Kaynak —
GA... ~ GA... ile başlayan FaRkLaR...

- GABEN-İ FÂHİŞ ile/>< GABEN-İ YESÎR

( * Piyasadaki en yüksek satılandan altın ve gümüşte %2,5 ve daha fazlasına, urûzda yâni ölçülüp tartılan ve taşınabilen mallarda %5, hayvan için %10, binâ için %20'den, ibâdet konularında gerekli olan şeylerde de piyasadaki fiyatından iki misli fazla olan aldanmalar. * Bâyi(satıcı), bu mala, şu kadar Lira veren oldu deyip, satsa, sonra gaben-i fâhiş olduğu ve başkası, o kadar Lira vermediği anlaşılsa, müşteri[alıcı] bey'i (satışı, alış-verişi) fesh edebilir, bozabilir. [Mecelle] * Yolculukta, su, gaben-i fahişle satılırsa ya da piyasa fiyatı ile alacak fazla parası yok ise, namazını teyemmüm ile kılması câiz olur. [İbn-i Âbidîn] İLE/>< Az aldanma ya da az aldatma. )

( GABEN: Aldatma, aldanma, alıcı ve satıcıdan birinin ötekini aldatması. )

Alıştırma hedefi — Gaben metninde "( * Piyasadaki" ifadesinden "ötekini aldatması. )" ifadesine kadar uzanan bölümün tamamını hiçbir değişiklik yapmadan döndürün.

Sağlanan kayıtlar —
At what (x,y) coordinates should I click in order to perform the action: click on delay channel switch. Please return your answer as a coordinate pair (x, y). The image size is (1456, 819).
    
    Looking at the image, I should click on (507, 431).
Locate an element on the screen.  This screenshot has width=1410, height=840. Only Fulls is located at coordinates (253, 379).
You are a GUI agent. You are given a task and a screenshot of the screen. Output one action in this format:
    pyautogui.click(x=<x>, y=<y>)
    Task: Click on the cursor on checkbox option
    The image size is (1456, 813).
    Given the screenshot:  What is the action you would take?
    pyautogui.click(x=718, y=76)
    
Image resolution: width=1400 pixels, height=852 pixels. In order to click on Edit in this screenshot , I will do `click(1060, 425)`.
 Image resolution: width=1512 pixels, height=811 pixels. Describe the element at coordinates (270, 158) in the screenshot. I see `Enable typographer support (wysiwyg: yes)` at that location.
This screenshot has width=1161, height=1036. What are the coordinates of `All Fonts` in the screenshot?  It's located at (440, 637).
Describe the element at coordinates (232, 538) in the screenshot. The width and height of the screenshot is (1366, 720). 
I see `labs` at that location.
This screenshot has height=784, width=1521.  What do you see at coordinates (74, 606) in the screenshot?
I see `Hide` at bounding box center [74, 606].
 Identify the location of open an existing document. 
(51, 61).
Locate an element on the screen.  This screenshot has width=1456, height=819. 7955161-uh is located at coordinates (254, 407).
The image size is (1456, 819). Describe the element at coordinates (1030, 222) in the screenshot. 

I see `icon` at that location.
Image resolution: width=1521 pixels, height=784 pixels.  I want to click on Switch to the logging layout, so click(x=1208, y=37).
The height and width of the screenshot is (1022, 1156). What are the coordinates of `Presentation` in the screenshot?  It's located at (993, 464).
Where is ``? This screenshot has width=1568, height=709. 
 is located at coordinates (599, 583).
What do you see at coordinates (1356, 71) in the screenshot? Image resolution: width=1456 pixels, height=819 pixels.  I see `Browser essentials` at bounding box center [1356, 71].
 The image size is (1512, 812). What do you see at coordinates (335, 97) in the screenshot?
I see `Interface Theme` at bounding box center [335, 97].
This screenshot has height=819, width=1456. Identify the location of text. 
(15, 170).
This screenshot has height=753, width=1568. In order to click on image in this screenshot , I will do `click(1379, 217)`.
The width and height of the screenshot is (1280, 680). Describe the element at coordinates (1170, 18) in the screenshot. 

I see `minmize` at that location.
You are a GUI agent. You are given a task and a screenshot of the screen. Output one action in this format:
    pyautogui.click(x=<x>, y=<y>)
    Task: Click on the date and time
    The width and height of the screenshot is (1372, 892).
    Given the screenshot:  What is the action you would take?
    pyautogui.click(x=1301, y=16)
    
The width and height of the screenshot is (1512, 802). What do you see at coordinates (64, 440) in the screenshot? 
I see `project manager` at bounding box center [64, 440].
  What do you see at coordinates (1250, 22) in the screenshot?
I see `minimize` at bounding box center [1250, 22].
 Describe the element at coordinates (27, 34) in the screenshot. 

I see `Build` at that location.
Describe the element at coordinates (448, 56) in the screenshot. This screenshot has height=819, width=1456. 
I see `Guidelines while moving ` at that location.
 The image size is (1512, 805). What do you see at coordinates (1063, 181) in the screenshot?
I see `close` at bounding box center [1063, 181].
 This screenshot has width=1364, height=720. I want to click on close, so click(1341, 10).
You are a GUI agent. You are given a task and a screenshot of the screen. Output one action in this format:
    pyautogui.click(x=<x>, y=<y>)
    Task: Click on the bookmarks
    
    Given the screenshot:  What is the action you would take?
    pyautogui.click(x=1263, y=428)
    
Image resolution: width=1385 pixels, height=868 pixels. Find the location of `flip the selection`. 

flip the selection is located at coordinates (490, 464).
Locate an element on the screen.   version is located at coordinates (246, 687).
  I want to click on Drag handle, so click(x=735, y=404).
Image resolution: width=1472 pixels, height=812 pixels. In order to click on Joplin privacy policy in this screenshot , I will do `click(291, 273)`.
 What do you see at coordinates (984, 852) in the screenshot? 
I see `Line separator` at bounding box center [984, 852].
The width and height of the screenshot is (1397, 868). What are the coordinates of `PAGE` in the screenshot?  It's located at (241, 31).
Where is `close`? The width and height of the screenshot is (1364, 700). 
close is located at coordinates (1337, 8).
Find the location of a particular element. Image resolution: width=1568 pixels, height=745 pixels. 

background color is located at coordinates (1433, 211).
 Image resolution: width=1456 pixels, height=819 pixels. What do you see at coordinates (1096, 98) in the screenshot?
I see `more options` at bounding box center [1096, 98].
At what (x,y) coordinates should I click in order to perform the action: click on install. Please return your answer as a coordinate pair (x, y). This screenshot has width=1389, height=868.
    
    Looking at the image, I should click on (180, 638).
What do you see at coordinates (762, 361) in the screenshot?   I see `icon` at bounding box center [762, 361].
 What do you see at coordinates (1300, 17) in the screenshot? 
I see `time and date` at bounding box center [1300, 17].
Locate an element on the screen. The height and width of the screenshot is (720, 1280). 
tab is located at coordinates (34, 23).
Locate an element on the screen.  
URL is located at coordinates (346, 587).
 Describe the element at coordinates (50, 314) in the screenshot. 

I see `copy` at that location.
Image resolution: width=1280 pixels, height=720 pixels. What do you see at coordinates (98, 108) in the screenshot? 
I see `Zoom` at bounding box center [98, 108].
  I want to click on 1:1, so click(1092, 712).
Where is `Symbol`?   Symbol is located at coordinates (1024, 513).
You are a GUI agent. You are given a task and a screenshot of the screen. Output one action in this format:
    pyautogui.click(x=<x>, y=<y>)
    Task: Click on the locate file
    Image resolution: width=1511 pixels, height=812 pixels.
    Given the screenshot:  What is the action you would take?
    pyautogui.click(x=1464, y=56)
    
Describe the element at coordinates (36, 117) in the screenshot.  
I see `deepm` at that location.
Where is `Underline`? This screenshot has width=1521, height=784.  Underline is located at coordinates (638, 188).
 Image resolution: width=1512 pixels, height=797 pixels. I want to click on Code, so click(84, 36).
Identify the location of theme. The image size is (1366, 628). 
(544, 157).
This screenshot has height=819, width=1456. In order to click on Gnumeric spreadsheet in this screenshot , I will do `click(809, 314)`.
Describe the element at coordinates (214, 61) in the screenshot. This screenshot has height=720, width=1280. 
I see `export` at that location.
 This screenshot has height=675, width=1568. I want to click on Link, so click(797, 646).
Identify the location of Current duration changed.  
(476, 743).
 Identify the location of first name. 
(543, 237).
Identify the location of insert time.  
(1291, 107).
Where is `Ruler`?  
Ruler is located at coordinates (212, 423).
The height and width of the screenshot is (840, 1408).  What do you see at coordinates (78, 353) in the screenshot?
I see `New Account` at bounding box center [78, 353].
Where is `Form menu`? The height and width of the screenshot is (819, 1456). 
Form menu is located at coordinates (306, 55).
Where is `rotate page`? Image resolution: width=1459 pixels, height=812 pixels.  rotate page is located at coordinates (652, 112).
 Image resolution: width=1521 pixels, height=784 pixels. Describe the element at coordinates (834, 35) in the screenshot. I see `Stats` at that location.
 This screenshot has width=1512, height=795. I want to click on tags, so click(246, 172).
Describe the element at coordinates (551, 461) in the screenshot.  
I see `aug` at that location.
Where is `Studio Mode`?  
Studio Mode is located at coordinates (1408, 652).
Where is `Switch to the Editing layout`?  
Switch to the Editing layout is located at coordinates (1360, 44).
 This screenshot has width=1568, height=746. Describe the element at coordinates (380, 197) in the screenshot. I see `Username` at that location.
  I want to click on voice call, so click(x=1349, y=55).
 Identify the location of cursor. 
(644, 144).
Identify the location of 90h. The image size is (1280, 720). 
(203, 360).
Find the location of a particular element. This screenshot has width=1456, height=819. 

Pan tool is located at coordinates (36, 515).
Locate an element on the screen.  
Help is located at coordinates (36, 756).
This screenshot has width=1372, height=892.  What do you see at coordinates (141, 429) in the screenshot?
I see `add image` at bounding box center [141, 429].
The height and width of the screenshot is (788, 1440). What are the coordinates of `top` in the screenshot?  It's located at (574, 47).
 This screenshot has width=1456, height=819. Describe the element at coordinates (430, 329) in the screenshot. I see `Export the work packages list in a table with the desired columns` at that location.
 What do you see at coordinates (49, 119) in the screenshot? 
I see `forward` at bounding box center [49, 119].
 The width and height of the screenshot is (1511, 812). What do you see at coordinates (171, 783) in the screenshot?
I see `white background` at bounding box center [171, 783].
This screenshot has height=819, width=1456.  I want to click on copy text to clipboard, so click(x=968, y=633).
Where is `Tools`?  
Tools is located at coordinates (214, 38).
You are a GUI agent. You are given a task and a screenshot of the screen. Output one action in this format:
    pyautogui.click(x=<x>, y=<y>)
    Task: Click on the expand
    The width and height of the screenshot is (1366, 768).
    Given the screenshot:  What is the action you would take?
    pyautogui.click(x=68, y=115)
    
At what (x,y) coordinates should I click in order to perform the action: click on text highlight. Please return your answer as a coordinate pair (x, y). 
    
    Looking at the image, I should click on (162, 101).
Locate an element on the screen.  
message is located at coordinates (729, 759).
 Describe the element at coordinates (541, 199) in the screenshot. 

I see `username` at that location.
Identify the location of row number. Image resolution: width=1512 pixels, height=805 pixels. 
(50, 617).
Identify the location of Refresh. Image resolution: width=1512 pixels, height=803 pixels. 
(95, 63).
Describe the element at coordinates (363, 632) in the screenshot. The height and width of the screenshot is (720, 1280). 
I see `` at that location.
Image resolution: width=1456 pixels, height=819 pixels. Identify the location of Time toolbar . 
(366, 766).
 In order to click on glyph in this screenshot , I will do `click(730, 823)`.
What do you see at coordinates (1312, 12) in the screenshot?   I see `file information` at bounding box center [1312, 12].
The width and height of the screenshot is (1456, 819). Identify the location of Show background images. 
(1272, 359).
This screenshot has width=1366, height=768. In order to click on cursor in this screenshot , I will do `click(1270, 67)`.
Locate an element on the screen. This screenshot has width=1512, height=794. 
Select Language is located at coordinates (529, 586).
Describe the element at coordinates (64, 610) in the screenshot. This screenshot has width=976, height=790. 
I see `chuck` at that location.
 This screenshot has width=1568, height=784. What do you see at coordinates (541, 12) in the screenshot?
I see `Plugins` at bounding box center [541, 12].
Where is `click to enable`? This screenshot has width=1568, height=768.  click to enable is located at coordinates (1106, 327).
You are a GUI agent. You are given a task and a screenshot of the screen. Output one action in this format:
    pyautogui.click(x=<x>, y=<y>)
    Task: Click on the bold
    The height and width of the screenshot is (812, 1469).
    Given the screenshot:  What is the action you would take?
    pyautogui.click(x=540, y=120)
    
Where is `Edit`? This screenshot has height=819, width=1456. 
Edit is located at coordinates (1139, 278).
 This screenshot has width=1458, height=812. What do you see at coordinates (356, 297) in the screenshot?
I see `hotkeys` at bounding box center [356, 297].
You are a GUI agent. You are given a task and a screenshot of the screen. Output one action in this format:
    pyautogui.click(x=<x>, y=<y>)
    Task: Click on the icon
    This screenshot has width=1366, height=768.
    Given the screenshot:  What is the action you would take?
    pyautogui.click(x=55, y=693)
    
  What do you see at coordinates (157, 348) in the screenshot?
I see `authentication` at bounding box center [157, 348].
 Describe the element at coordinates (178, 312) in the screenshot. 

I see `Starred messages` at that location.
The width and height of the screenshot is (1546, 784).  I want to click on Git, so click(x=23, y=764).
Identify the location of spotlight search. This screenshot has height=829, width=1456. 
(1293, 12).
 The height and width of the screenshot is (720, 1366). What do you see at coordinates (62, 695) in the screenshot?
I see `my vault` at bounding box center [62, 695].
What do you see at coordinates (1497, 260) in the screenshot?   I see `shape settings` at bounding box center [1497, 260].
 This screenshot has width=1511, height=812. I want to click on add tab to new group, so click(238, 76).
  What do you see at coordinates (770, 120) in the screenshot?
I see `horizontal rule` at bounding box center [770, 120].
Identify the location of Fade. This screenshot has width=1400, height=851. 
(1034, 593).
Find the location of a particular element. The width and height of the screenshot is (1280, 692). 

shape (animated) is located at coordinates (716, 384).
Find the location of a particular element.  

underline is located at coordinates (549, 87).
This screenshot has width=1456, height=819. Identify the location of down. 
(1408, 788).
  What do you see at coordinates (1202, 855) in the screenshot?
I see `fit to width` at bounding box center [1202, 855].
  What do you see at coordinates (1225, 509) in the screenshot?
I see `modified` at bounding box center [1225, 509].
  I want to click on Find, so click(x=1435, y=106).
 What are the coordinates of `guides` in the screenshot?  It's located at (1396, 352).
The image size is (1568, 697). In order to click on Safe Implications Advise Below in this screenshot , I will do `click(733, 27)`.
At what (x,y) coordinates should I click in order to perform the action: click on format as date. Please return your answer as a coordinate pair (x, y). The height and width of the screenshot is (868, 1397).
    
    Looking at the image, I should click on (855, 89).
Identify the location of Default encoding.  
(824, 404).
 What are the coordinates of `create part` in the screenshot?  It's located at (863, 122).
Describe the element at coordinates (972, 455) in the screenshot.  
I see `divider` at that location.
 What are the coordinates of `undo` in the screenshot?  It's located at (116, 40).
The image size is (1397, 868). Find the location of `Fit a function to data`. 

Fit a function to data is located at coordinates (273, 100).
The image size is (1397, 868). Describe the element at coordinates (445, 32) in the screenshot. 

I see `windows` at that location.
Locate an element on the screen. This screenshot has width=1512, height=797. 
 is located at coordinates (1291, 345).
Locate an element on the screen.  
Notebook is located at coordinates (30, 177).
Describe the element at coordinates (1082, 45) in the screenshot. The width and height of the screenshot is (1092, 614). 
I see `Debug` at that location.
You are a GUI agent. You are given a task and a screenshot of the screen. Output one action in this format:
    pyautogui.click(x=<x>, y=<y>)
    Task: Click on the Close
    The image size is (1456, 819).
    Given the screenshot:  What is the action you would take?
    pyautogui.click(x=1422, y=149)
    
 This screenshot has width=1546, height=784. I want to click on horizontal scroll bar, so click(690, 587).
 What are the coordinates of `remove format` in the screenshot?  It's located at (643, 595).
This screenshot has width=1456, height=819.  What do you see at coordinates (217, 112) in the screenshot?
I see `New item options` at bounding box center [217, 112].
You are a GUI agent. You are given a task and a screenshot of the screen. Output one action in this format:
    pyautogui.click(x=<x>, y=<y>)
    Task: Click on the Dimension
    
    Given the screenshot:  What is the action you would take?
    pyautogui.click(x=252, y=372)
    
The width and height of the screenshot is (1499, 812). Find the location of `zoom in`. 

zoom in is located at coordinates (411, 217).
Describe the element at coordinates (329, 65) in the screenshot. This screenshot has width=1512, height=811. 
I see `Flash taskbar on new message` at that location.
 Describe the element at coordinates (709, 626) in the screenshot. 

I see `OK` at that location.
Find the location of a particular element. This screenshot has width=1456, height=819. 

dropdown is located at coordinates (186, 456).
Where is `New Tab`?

Beklenen çıktı —
( * Piyasadaki en yüksek satılandan altın ve gümüşte %2,5 ve daha fazlasına, urûzda yâni ölçülüp tartılan ve taşınabilen mallarda %5, hayvan için %10, binâ için %20'den, ibâdet konularında gerekli olan şeylerde de piyasadaki fiyatından iki misli fazla olan aldanmalar. * Bâyi(satıcı), bu mala, şu kadar Lira veren oldu deyip, satsa, sonra gaben-i fâhiş olduğu ve başkası, o kadar Lira vermediği anlaşılsa, müşteri[alıcı] bey'i (satışı, alış-verişi) fesh edebilir, bozabilir. [Mecelle] * Yolculukta, su, gaben-i fahişle satılırsa ya da piyasa fiyatı ile alacak fazla parası yok ise, namazını teyemmüm ile kılması câiz olur. [İbn-i Âbidîn] İLE/>< Az aldanma ya da az aldatma. )

( GABEN: Aldatma, aldanma, alıcı ve satıcıdan birinin ötekini aldatması. )